START TEXT PROVIDED

I went to rehearsal with La Bella. The people there are people I like. I’ve known some of them for many years. I enjoy singing and I enjoyed rehearsal.
I came home, tidied the place a bit, did some laundry, and spent some time knitting. I am beginning to feel more normal — recharged, if you will.
Here are my favorite songs from this morning’s rehearsal:
This gorgeous motet was composed by Paul Manz. The text, from Revelation, was prepared by his wife at a time when their small son was critically ill. They were waiting (and Advent is all about waiting, so this is a perfect text for Advent), but having trouble being patient.
We humans have trouble with being patient. We have trouble with time. Sometimes we want it to hurry, because we can hardly stand to wait through the intervening moments between where we are and where we want to be. Sometimes we want it to slow because we can’t see how we will fit all the activity into the temporal space available to us. Sometimes we wish it would stand still so we could enjoy a current moment longer, and sometimes we may even wish it could roll back and give us a past moment again.
I have trouble with time. Not perhaps the specific troubles I listed, but certainly troubles with it.

END TEXT PROVIDED
START RAW DATA

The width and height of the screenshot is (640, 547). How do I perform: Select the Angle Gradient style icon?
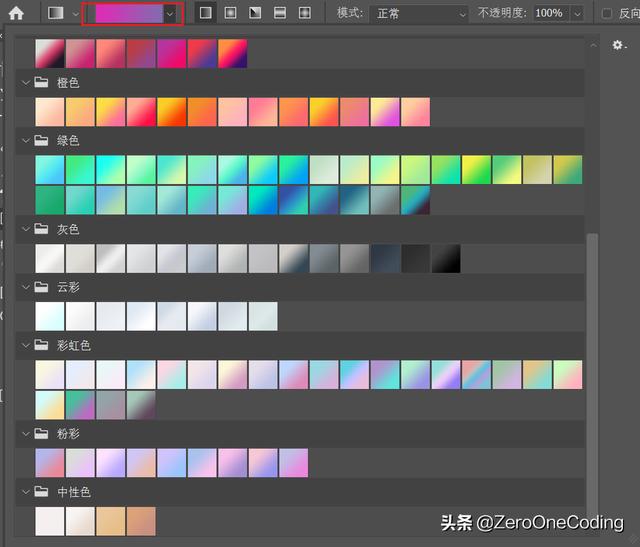[255, 13]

END RAW DATA

# BRIEF A
Rewrite the rehearsal post from "I went to rehearsal" to "if you will.", replacing "laundry" with "ironing".
# BRIEF B
Write the next part of the rehearsal post, picking up after its final sentence.

# YOUR RESPONSE A
I went to rehearsal with La Bella. The people there are people I like. I’ve known some of them for many years. I enjoy singing and I enjoyed rehearsal.
I came home, tidied the place a bit, did some ironing, and spent some time knitting. I am beginning to feel more normal — recharged, if you will.

# YOUR RESPONSE B
“Thou Shalt Know Him When He Comes” was composed by Mark Sirret, a Canadian composer.
Thou Shalt Know Him
Thou shalt know him when he comes,
Not by any din of drums,
Nor his manners, nor his airs,
Nor by any thing he wears.Thou shalt know him when he comes,
Not by a crown nor by a gown,
But his coming known shall be,
By the holy harmony
Which his coming makes in thee.
Thou shalt know him when he comes.
The people who waited for the Messiah could not all recognize him when he came, we’re told, because they were expecting the Lord Mighty in Battle, someone to vanquish their oppressors and fix everything. We would like that, too. Perhaps we sometimes feel disappointed in our human leaders because they are not able to provide that for us.
Perhpas we don’t recognize the holy harmony, either. Perhaps we’re too busy thinking about ourselves, or worrying about time, or whining.